§ EXERCISE PROMPT
Please count every line of the following material that holds "agent" and give the total alone.

§ DATA TO USE
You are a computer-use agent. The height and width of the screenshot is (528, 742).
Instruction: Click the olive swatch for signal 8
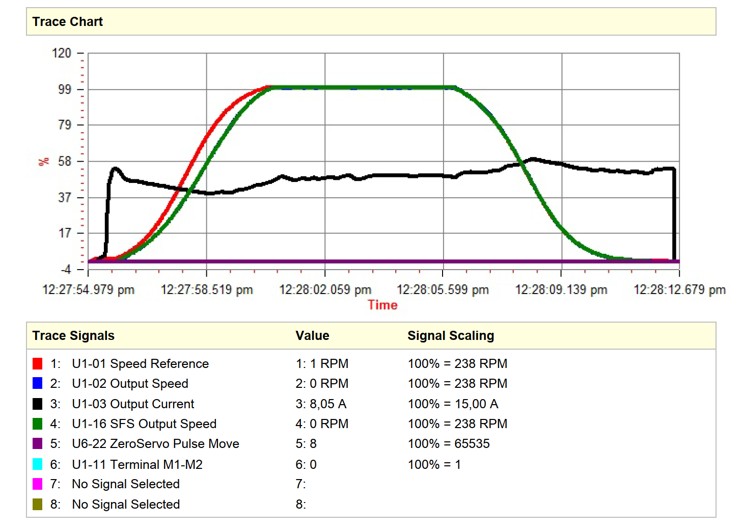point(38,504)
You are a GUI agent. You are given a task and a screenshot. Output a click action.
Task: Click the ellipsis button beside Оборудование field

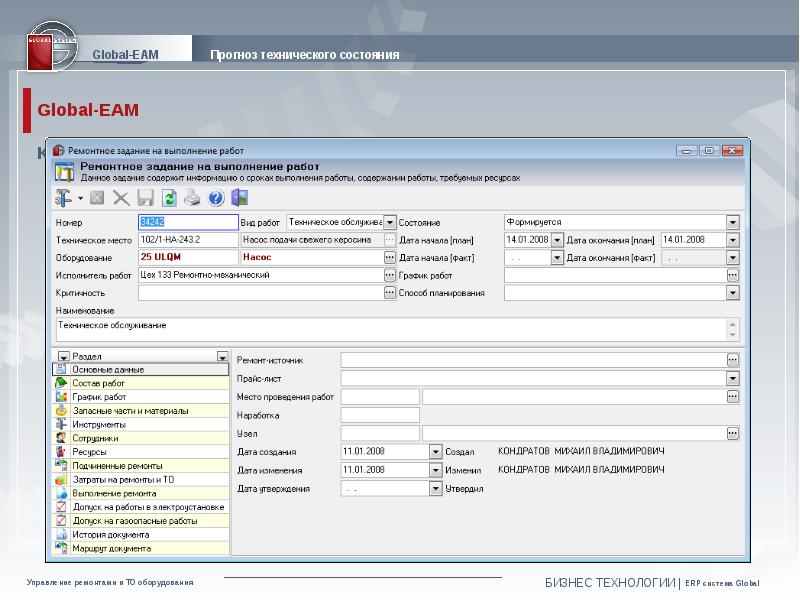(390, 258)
* * *
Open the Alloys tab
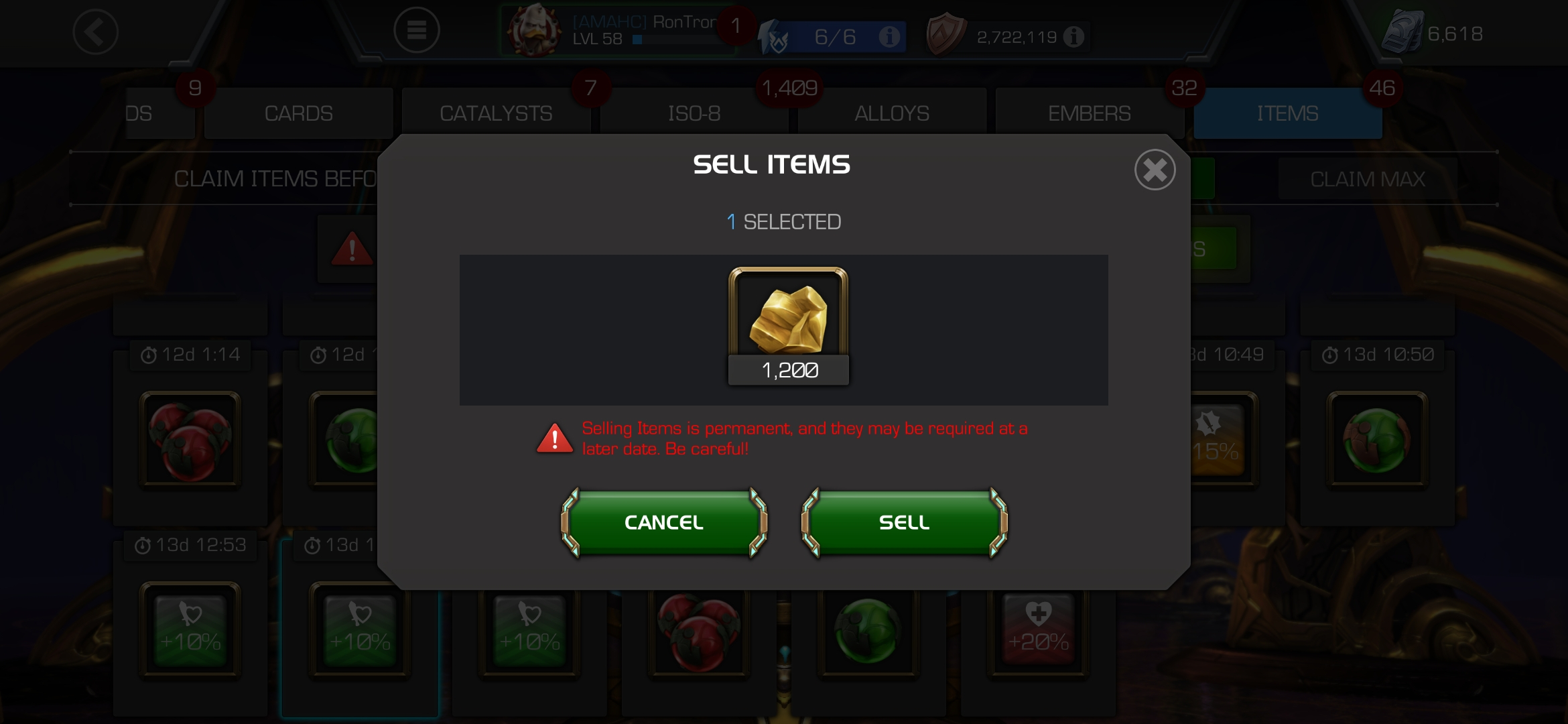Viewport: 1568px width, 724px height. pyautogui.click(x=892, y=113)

§ RESULT
2